それが何か?と無邪気な顔を取り繕って曇りなき眼を彼女の方へと向ける。

沙里奈ちゃんはテーブルの上に出しっ放しの菓子鉢からお煎餅の小袋をとって開けてから、ばりっといい音をさせて中身を噛み砕いた。

「ふつーに順当に、あー二人は段階が進んで正式に付き合い始めたんだなぁと思って見てたの。でも彼氏彼女にしては変だなって気がして。大ちゃんにこないださり気なく訊いてみたら、いや普通に幼馴染みで友達だよって」

既に訊いてたのかよ!てか、知ってるんならわざわざこっちにも訊くんじゃねぇよ。

妹みたいに大事に思ってる幼馴染みの子にとても口にはできないぶち切れ具合を内心でとはいえ、一発かましてしまったが。こんな状況での思いもかけない方向からの不意打ちの爆撃と思えば、わたしのそのときの衝撃と落胆にはいくばくかの同情が見込まれるかと…。そうでもない?自業自得?

TVの方からわっと大きな笑い声が響いてきた。何事かで一斉に盛り上がった空気だが、沙里奈はまるでそれに気を惹かれた様子もなくこっちに振り向いてずい、と身を乗り出してきた。どうやら外見の振りだけで、番組の中身を真剣に観てたわけじゃなかったらしい。

「…直ちゃんはさ。本当は今好きな人とかいるの、大ちゃんとは別に?」

「え。…いないよ、そんなの」

そっか、と肩をすくめて呟く。

「東京はかっこいい男の子いっぱいいるんだろうから、そっちに本命いてもおかしくないなと。上京するときはうちの大ちゃんといい感じだったけど結婚を約束したわけじゃないから、その後新しく好きな相手ができてもしょうがないもんね。でも今んとこ、そういうのはない?」

「ないよ。全然ない。てか、東京だから男の子がお洒落とか気が利いてるみたいなことないよ。みんなあんまり変わんないよ、地元と」

自分で言いながら、そうかな。やっぱりどこがとはっきり言い切れないが中高のときの同級生たちと今大学で顔を見て合わせる子たちは何かが違ってる気はする。

でもこれは東京と地方の差というより、大学と高校の差かな。男の子たちもその分大人になってるわけで、だから較べてより地元の子が子どもっぽいとかは結論づけられない。それに何より、吉村はもともと全然ガキっぽくないし。ずっと前から何となく余裕があって包容力あって大人だ。

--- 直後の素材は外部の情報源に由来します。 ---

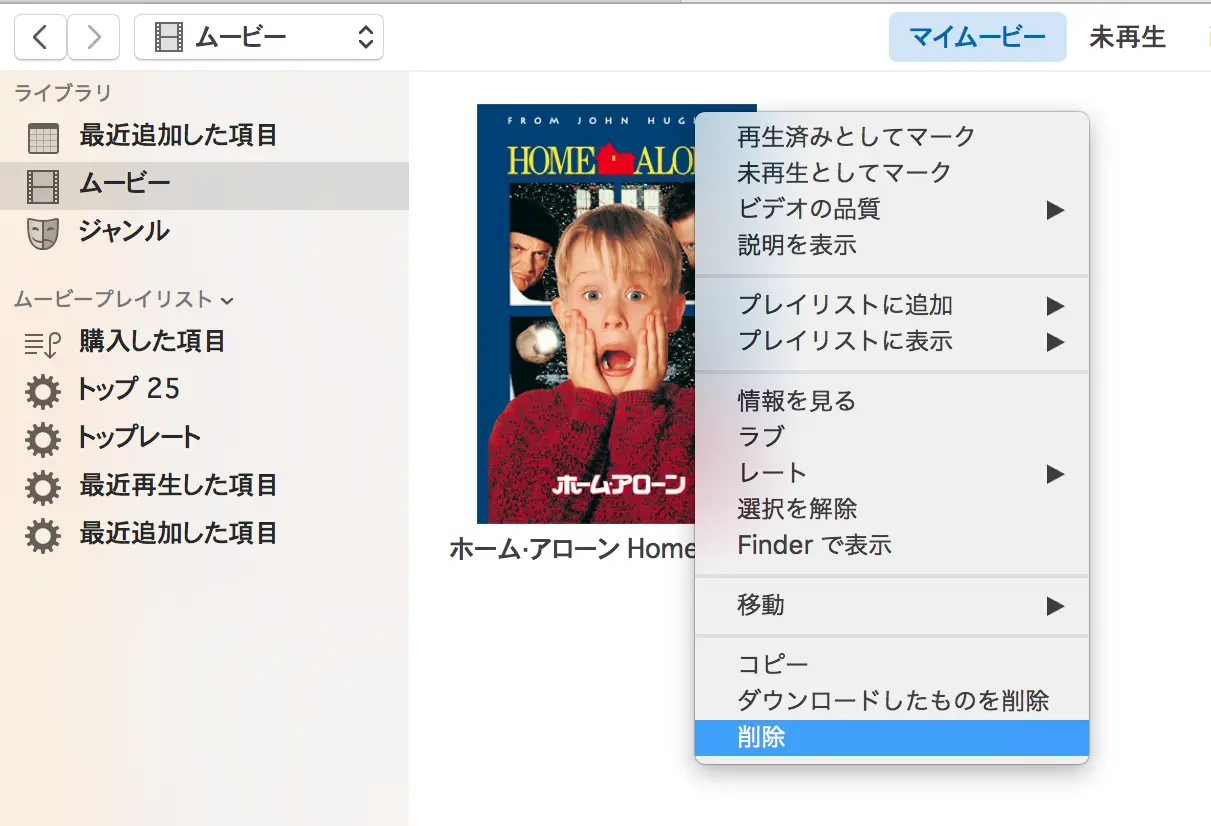Viewport: 1211px width, 826px height.
Task: Click the gear icon beside トップ 25
Action: (x=43, y=391)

だから何が言いたいかと言えば、うん。吉村が東京の男の子たちに比して物足りないとかそういうのはないよ。全然遜色なくその、いいと思う。わたしにはね。

沙里奈ちゃんはうーんと大きく伸びをして、拍子抜けたような声で独りごちた。

「そうなの?なーんだ、残念。東京行けばもっと芸能人みたいなかっこいい素敵な男の子、その辺にいっぱいいるのかなと思ってたのに」

「そんなわけないよ。そういう人は芸能人に既になってるんじゃないの、知らんけど。男も女も別に、普通だよ。めちゃくちゃお洒落な人ももちろんいるけど、一方でユニクロどころかコンビニで服買って済ませちゃってる人もいるし」

「それって普通かなぁ。コンビニで売ってる服、案外高いんだよね」

そうなのか。買おうと思ったことないから値段確かめたことないや。

沙里奈ちゃんはま、飲んで飲んで。と呟いてわたしのグラスにピッチャーから冷たい麦茶を注いでくれた。こういうとき、この子も大きくなったなぁと感慨深くなる。昔はいつもわたしや吉村が甲斐甲斐しく世話を焼く側だったから。あのちびちゃんが気を遣ってお茶を注いでくれるようになるなんて…とじんと来るな、やっぱり。

「…じゃあ、大ちゃんが駄目とか絶対無理ってことはない?うんでも、そっかぁ。あの天下の〇〇大の学生さんと張り合うんじゃね。うちのお兄ちゃん、ふつーの電機メーカーの修理屋さんだし…」

「何言ってんの、知識の要る専門職だし立派な仕事でしょ。いなかったら困るじゃん修理の人。みんな誰でもめちゃくちゃお世話になる存在だよ」

吉村は専門学校を卒業したあと、某有名電機メーカーの下請けの会社に就職した。しばらくの間はまだお父さんが元気で店をやってられるから、今のうちにと外での修行に出たのだ。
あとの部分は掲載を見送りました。